Seeing the incomplete colours on top of the panel covering Shiva’s face, backhand and Brahma, I originally assumed that the Pallava artist who first painted this panel did not complete his work. But a careful examination seems to suggest that the original painting was lost in those areas and an immature attempt has been made at a later date to complete the painting. The white colour layer that seems to have been applied on top of the original painting, the immaturity of the artist seen whatever lines he has drawn - Lord Brahma in particular - seem to be reasonable justifications to this assessment. However, it cannot be stated with certainty at this point of time.

This challenge becomes more pronounced, seeing the third panel - which is a rare representation of the original line drawing of Pallava artists, over which colours were applied to complete the panel. While the upper portions have been lost, the bottom portions are visible in better detail. Of particular interest, are the ganas shown near the feet of Uma Devi and Lord Shiva. The legs of the female gana near the feet of Uma do not seem to be human in nature.Only the head of the gana is visible near Shiva’s feet.

Somaskantha panel no 3 - Line drawing

This line drawing seems to suggest that not all paintings were fully coloured during the original construction phase of the temple. At least some of them should have been left in semi-finished stage during the consecration ceremony and subsequently the work was never taken up.
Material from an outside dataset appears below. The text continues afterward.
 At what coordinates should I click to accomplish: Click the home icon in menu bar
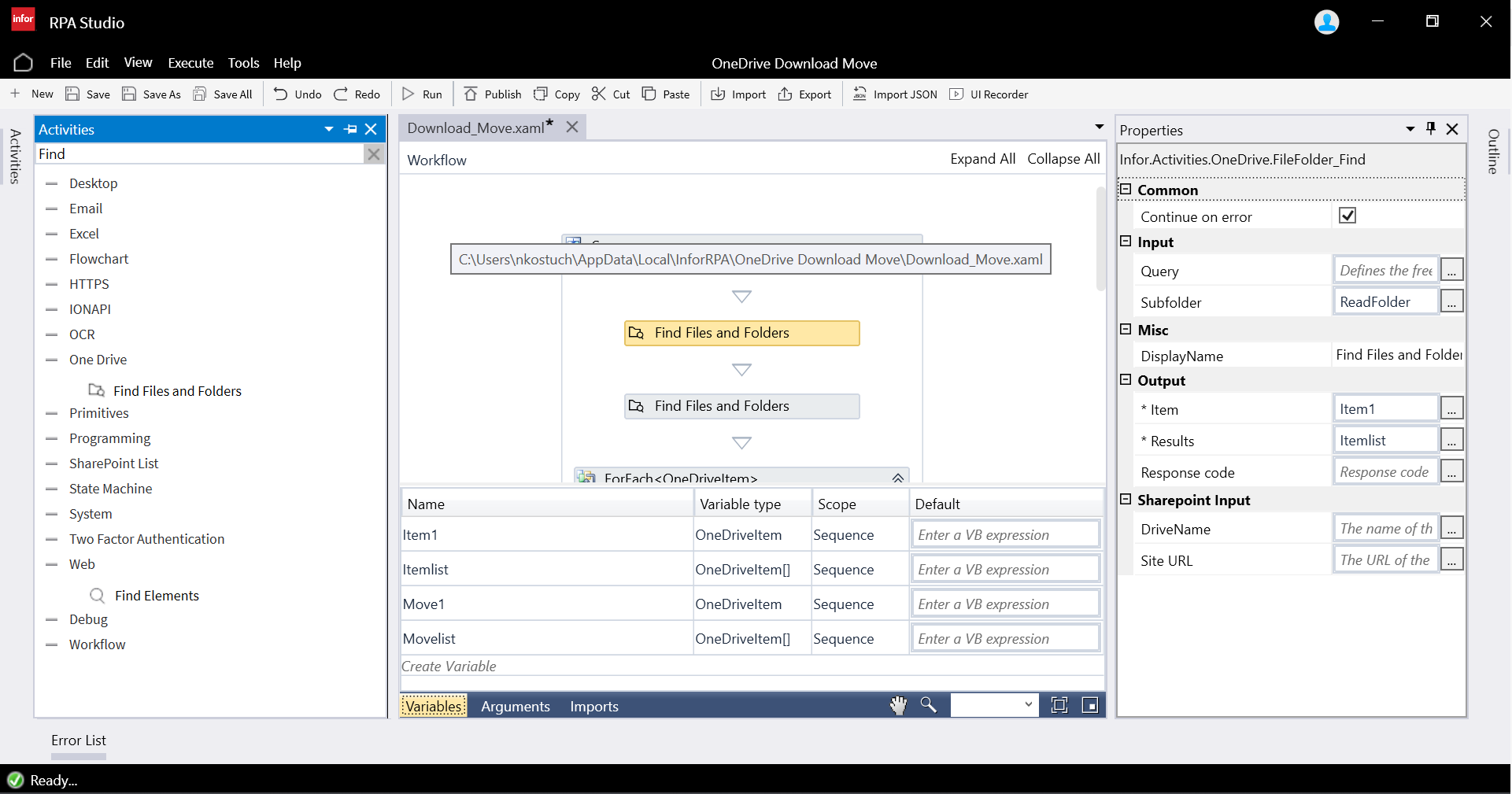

A combined evaluation of all the different Somaskantha panels seem to suggest that the panel had more characters that what we have today. We would see, in a later fragment which we have not yet discussed, that not only the main wall but the two side walls adjacent to the main back wall were also painted.

Lord Brahma Panel

A portion of Lord Brahma’s head and body has survived from this panel. The panel seems to suggest that at least on the outer walls of the sub temples, artisans have experimented different kinds of deities. The other notable aspect of this panel is that Brahma has been devoted almost the complete wall - thus making him a prominent figure.

Lord Brahma Panel

This panel is painted on a wall, which is pretty close to the nearby wall of the next sub temple. It should have been with considerable difficulty that the artist who did this painting must have carried on his work.